Zwar seien Tiere in China die wahrscheinliche Quelle der Erstinfektion mit dem Coronavirus, doch der Erreger verbreite sich von Mensch zu Mensch - hauptsächlich über Tröpfchen, die Menschen niesen, husten oder ausatmen, betont das Europäische Zentrum für die Prävention und Kontrolle von Krankheiten (ECDC).

"Wissenschaftler und Behörden auf der ganzen Welt überwachen derzeit die Ausbreitung des Virus. Bisher gibt es keine Berichte über eine Übertragung durch Lebensmittel", so die EFSA. Aus diesem Grund sei die Behörde aktuell nicht an der Bekämpfung der Covid-19-Ausbrüche beteiligt.

Österreich erlässt scharfe Maßnahmen

Die Bundesregierung hat am Dienstag weitere Maßnahmen zum Umgang mit dem Coronavirus vorgestellt. So gibt es einen Einreisestopp für Personen aus Italien. Auch der Lehrbetrieb an Unis und Fachhochschulen wird eingestellt. Veranstaltungen werden ebenfalls eingeschränkt: In geschlossenen Räumen oder Gebäuden dürfen Veranstaltungen nicht mehr als 100 Besucher umfassen, im Freien nicht mehr als 500. Zweiteres betrifft auch Demos.

Mögliche Maßnahmen an Schulen werden derzeit noch im Bildungsministerium bewertet. Dabei geht es vor allem darum, sich auf Auswirkungen bezüglich der Betreuungspflichten vorzubereiten.

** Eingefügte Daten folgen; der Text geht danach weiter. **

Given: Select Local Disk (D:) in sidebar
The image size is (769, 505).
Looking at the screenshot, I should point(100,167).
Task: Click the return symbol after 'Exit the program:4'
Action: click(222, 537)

Auch Landwirtschaft in Mitleidenschaft gezogen

Die Veranstaltungseinschränkungen, die ab morgen bis vorläufig 3. April gelten sollen, trifft auch die Landwirtschaft hart. Größere Zuchtveranstaltungen wie auch Versteigerungen dürften sohin unmöglich werden. Absagen von der Versteigerung in Rotholz, dem Dairy Grand Prix in Dornbirn und des  Zwettler Kuhfrühlings sind laut der Rinderzucht Austria (ZAR) bereits fix. Ebenso wurde das heurige ZAR-Seminar, geplant für diesen Donnerstag in Salzburg, aufgrund der behördlichen Maßnahmen abgesagt.

Vor allem die künftige Nutztiervermarktung wird nun zur Herausforderung für die Landwirte werden. Möglicherweise muss diese in den nächsten Wochen direkt ab Hof erfolgen.

LK Österreich versucht Infos zu bündeln

Die Bundesregierung diskutiert derzeit auch Unterstützungsmaßnahmen (Haftungsfragen, Kreditstundungen etc.). Angesichts der aktuellen Situation und gesamtwirtschaftlicher Auswirkungen stehen derzeit noch keine expliziten landwirtschaftsspezifischen Maßnahmen im Raum, so die LK Österreich (LKÖ) auf top agrar-Anfrage.

In den nächsten Tagen gibt es aber weiterführende Gespräche zwischen der  Regierung und den Sozialpartnern. Zudemt arbeite die LKÖ an Informationen für ihre Mitglieder und informiert auch laufend ihre eigenen Mitarbeiter über notwendige Maßnahmensetzungen in Sachen Coronaprävention.